2) "Early Bird" by Gregory Benford - this one stood out as the one work of old fashioned hard science fiction dealing with sophisticated scientific concepts and featuring one of the rare strong and believable female characters in the book. (There was only one female author in the anthology. As the editor condescendingly put it, McElroy was only "babe" he was able "to talk between the covers." She contributed a rather lackluster poem rather than a story.)
3) "Tyranny" by Poul Anderson - Anderson has written a lot of science fiction I have loved. He was one of only a handful of standouts in another theme anthology of original stories I read recently, Dangerous Visions. His story there, "Eutopia" was so much better written, with a strong literary style, while "Tyranny" suffered from infodump and seemed clunky in comparison. But I did appreciate that this story dealt with the price you pay for freedom--that there is no such thing as utopia. The most thought-provoking story in the book.
4) "The Hand You're Dealt" by Robert J. Sawyer - I enjoyed this as a well-written noirish hard-boiled science fiction mystery.
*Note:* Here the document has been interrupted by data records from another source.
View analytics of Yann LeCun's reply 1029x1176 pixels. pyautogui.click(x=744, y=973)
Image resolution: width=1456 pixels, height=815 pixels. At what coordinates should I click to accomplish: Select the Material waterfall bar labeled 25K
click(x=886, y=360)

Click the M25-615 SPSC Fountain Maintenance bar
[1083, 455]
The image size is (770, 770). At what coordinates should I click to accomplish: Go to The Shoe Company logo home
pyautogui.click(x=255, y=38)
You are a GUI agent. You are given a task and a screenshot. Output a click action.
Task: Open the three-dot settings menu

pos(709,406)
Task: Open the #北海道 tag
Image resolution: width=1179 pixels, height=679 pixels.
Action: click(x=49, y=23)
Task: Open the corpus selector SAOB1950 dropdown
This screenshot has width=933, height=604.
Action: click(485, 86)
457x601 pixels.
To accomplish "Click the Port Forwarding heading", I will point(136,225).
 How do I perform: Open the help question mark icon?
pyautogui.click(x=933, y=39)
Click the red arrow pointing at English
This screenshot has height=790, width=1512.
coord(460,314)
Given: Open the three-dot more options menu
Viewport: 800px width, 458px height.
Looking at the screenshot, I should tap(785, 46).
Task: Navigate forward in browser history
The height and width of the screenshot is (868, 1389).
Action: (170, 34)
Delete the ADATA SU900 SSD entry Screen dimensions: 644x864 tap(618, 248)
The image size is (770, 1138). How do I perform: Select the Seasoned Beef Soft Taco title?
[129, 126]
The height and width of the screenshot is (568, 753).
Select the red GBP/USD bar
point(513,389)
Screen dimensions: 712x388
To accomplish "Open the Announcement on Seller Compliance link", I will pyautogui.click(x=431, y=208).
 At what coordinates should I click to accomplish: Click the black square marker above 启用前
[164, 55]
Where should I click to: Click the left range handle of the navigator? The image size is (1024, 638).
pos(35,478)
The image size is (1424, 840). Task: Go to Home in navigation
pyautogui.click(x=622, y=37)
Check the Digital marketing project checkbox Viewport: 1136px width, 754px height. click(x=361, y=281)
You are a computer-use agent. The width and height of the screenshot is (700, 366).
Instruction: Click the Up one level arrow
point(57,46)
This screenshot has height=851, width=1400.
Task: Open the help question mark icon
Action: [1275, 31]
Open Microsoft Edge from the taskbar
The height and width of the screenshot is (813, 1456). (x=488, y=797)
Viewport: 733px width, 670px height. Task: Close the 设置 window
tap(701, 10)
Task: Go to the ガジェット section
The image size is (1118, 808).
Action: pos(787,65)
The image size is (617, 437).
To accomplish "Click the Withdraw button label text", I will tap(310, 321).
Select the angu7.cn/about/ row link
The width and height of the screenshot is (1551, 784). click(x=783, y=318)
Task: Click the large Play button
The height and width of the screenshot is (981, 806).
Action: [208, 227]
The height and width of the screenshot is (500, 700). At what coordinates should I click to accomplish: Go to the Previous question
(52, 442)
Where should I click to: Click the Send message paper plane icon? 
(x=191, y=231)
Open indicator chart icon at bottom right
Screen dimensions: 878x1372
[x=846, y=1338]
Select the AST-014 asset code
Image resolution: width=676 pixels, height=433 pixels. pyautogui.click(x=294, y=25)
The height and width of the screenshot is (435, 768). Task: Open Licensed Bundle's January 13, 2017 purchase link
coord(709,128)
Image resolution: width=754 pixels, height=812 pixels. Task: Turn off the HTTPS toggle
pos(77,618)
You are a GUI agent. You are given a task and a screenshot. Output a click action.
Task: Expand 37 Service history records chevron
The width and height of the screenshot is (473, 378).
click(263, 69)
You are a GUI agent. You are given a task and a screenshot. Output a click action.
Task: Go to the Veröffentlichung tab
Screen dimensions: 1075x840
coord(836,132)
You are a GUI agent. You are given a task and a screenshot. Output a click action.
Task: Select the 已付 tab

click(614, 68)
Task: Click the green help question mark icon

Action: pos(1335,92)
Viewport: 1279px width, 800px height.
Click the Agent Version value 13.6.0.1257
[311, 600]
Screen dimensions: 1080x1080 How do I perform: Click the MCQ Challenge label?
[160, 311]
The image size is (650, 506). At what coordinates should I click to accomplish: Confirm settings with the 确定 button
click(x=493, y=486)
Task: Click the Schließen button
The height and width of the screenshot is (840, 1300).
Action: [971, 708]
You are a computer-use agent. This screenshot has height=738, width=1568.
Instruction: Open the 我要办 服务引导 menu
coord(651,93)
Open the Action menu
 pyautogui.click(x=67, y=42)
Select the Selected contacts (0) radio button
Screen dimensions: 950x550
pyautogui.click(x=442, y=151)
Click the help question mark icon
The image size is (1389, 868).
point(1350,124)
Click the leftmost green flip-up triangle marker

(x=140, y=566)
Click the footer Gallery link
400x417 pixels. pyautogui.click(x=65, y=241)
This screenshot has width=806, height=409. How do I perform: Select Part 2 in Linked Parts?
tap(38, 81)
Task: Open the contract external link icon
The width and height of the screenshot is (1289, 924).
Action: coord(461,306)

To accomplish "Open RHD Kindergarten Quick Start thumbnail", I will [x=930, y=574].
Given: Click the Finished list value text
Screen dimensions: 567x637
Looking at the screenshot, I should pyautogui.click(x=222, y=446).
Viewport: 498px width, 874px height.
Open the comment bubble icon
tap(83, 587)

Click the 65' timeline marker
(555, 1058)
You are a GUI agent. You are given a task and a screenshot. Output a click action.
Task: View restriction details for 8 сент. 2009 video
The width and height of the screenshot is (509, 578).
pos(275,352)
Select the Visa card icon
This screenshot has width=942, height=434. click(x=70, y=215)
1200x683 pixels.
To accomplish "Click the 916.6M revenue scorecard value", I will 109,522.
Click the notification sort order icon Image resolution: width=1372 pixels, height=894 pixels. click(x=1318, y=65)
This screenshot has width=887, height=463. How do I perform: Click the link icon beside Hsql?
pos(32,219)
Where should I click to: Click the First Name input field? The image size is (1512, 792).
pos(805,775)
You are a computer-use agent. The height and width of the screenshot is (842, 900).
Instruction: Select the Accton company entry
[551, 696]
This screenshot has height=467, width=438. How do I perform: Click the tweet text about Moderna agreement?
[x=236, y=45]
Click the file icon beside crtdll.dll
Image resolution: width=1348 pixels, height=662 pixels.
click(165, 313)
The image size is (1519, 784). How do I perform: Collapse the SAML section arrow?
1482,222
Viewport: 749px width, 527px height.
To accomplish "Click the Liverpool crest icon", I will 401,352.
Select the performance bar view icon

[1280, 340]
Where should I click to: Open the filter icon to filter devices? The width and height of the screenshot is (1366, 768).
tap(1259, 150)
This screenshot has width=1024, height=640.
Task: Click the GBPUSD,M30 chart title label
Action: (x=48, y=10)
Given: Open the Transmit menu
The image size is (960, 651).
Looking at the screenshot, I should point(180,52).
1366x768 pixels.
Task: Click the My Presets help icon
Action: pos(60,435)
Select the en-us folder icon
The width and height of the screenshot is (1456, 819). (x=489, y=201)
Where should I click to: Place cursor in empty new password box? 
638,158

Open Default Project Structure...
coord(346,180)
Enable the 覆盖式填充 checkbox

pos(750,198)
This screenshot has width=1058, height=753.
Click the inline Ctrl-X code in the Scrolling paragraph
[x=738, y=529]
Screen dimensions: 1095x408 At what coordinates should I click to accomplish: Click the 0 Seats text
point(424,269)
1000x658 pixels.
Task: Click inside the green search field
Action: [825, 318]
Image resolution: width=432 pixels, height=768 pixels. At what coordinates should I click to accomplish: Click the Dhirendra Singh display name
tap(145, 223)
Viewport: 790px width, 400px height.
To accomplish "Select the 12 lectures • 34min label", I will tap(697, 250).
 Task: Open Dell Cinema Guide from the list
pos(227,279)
5) "The Performance of a Life-Time" by Arthur Byron Cover - Memorable like "Tyranny" for examining one possible weakness of a free society and with a clever twist.
That's not enough though. I liked the above stories--only a quarter of the whole, but I didn't love them. I have loved stories by authors included in the book--particularly stories and novels by Poul Anderson, Ray Bradbury (yes, that one, of Fahrenheit 451 fame), James P. Hogan and Robert Anton Wilson. Bradbury and Wilson provided undistinguished poems, and though Anderson and Hogan contributed two of the best stories in the anthology, I don't think either of those stories are examples of the best they're capable of. Recommended to fans of libertarian science fiction only--and by no means do I think even they would find this book a standout in the subgenre. ( )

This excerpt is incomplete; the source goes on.